Despite the growth in Athene's liabilities, earnings and book value, the share price has floundered in the past twelve months. I believe that this is largely the result of market concern over several of the issues identified in pcm938's (very well written) short thesis on Athene. Below is a brief summary of the major points that pcm938 and others have raised, along with my counter as to why the issue identified has either diminished or my alternative viewpoint (for further detail I encourage you to read pcm938's short thesis).

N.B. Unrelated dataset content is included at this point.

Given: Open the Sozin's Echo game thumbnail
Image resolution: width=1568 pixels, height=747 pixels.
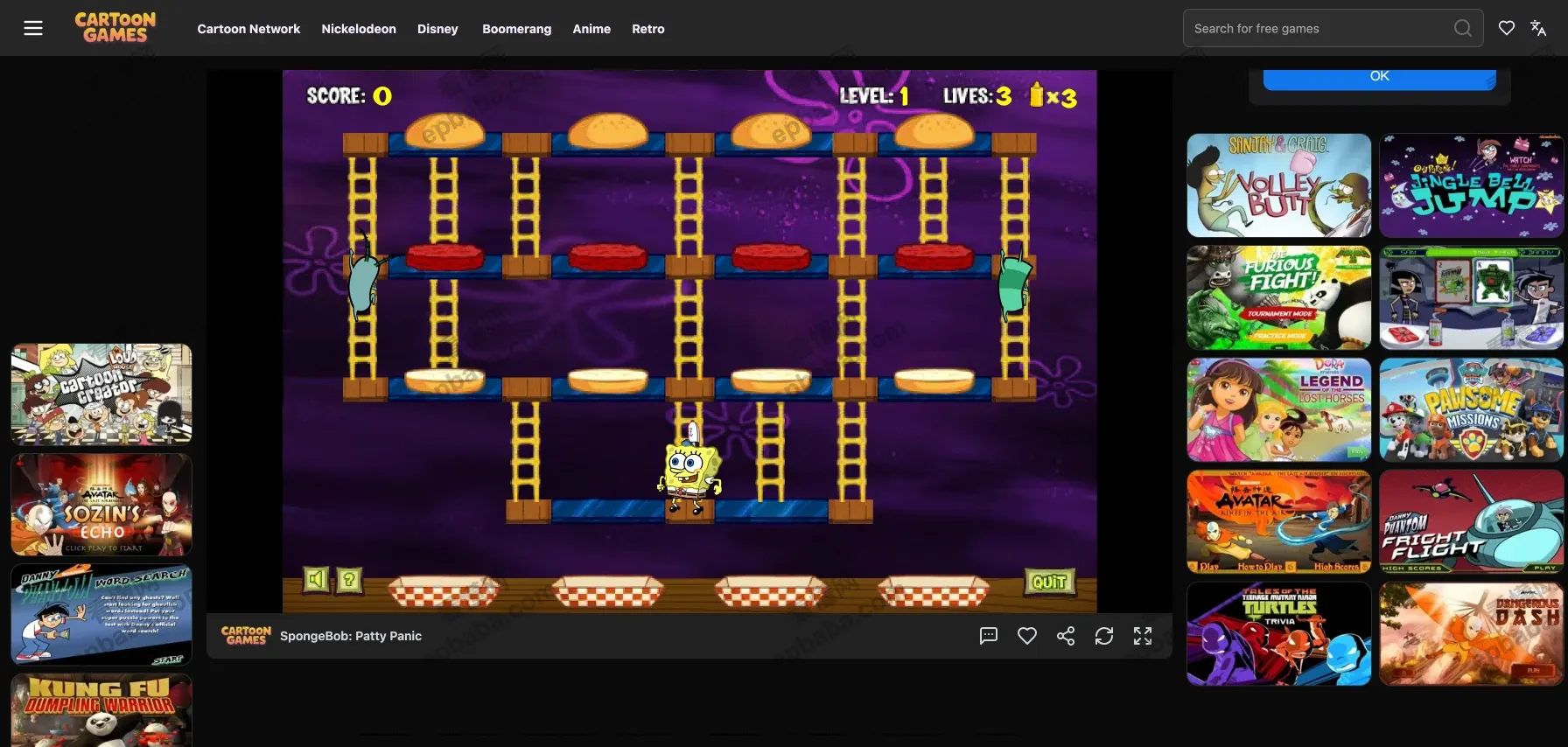Looking at the screenshot, I should click(x=102, y=505).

• Athene's investment strategy, which is different from industry norms is unproven/risky: Unlike traditional insurance firms, which hold the majority of their assets in liquid government securities and investment-grade corporate bonds, Athene seeks to add additional spread by taking on complexity and illiquidity risk as evidenced by its far higher allocation to structured securities. The charge from pcm938 and other bears is understandably one of scepticism, as to what risks are being taken to achieve these higher spreads. I can speak from my experience in a past life, working at the corporate loan hedging desk of an investment bank. I always felt the amount we had to pay in premiums and the difficulty hedging illiquid loans was disproportionate to the incremental risk, and that our counterparties were getting a great deal. That was just looking at one credit asset class (corporates), and I believe the ability for a savvy credit investor to add alpha without necessarily incurring extra default risk is a valid investment proposition. Also, given that Athene has a greater degree of certainty around the maturity of its liability base, I don't feel it necessarily inappropriate to be taking additional illiquidity risk, provided the underlying underwriting is sound. Frankly, I sleep much better at night with the credit book of Athene, knowing that it's been managed by principals with a value-oriented mindset, than that of a typical commercial/investment bank credit book, which is primarily driven by originators looking to meet asset growth budgets and/or on deal heat.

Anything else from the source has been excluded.